Interest only mortgages should stay

In its recent Mortgage Market Review, the Financial Services Authority (FSA) set out a number of proposed rules and checks to ensure responsible mortgage lending and borrowing.  The proposed changes target some of the mistakes that were made in the run up to the credit crunch and aim to ensure that in future, banks lend responsibly and customer only borrow what they can afford.

Two key areas that the FSA is focusing on are affordability (how lenders assess how much someone can borrow) and interest only loans.  According to FSA figures, at the height of the market around a third of all new residential mortgages were sold on an interest only basis, with around three quarters of these having no specified repayment vehicle.

The fear is that thousands of borrowers are only paying the interest on their mortgages and will not be able to afford to repay the debt at the end of the mortgage term.  One suggested way to crack down on the use of interest only is to force lenders to always assess affordability on a repayment (capital and interest) basis, even if someone is taking out an interest only mortgage.  Another is to set tight rules on what is an acceptable method of repaying a mortgage – in particular, not allowing people to just rely on their house increasing in value or downsizing at some point in the future.

Although these proposals are still only at the consultation stage, many lenders have already been putting restrictions on their interest only lending, for example insisting on a bigger deposit and not allowing certain repayment vehicles, such as an inheritance.

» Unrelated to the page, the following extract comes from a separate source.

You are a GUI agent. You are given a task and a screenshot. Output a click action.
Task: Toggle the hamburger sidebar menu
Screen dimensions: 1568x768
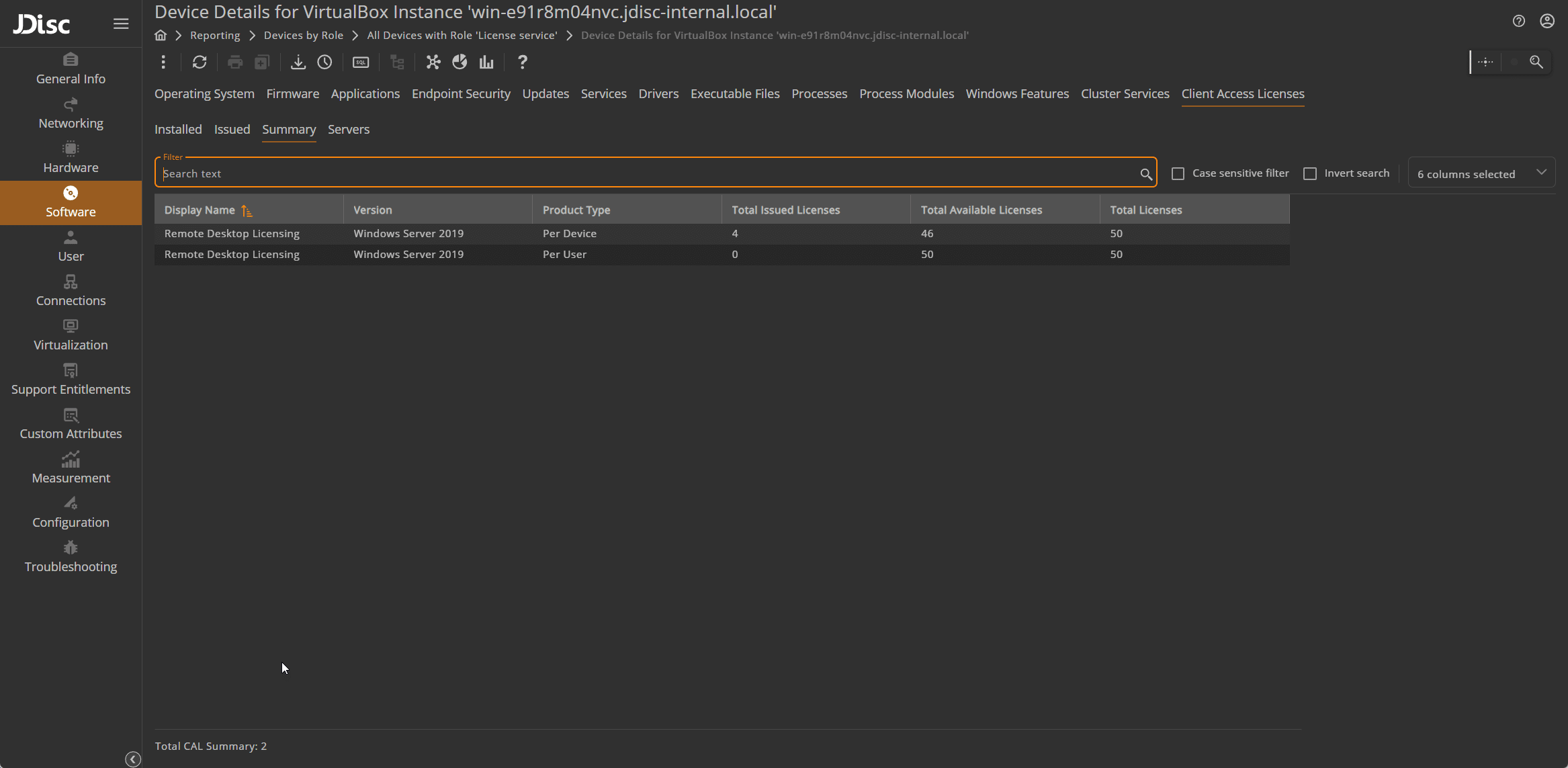[121, 24]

A lot of what the FSA is trying to achieve sounds sensible, but some of its proposed solutions involve imposing a one-size-fits-all restriction on how much someone can borrow or how they should repay their debt.   If these were implemented, they would severely restrict the options of thousands of borrowers whose circumstances make a standard repayment loan unsuitable for them (as well as leave many existing borrowers unable to move their mortgage to a new deal).

In fact, The Council of Mortgage Lenders (CML) has this week said that interest only mortgages could effectively be killed off by the changes – a result that would be damaging for both the mortgage market and housing markets.

There’s no denying that interest only has been used by some borrowers simply because it allowed them to borrow more than they could afford on repayment, but for many other people it is a sensible and suitable option that gives them flexibility and a mortgage that fits their circumstances.

If the financial services industry genuinely wants to put customers in a position where they can make sensible and responsible financial decisions, then imposing strict and inflexible lending rules is not the best way to go about it.